Lines before the one containing "Instruction: Expand the 4. F-Blends section" are not copied; that line and every one after it, through the end of the material below, are printed exactly, without pictures.

**Provided information:**
__________________________________________________

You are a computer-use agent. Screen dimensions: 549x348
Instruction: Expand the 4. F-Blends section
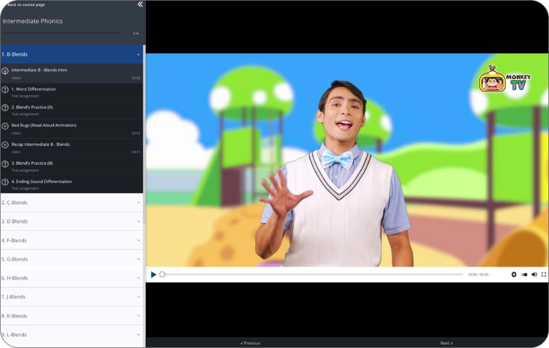pyautogui.click(x=138, y=241)
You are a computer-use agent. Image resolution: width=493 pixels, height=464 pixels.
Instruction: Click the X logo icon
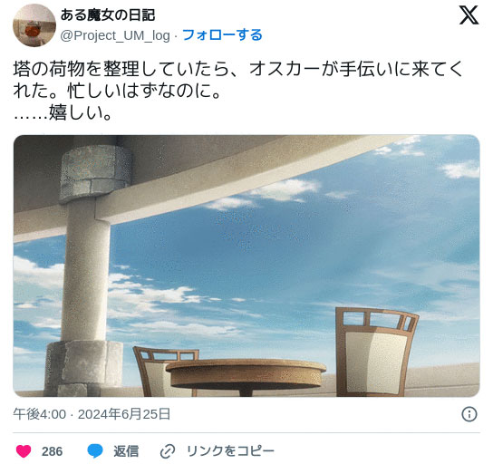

__________________________________________________

**Exercise result:**
Instruction: Expand the 4. F-Blends section
pyautogui.click(x=138, y=241)
You are a computer-use agent. Image resolution: width=493 pixels, height=464 pixels.
Instruction: Click the X logo icon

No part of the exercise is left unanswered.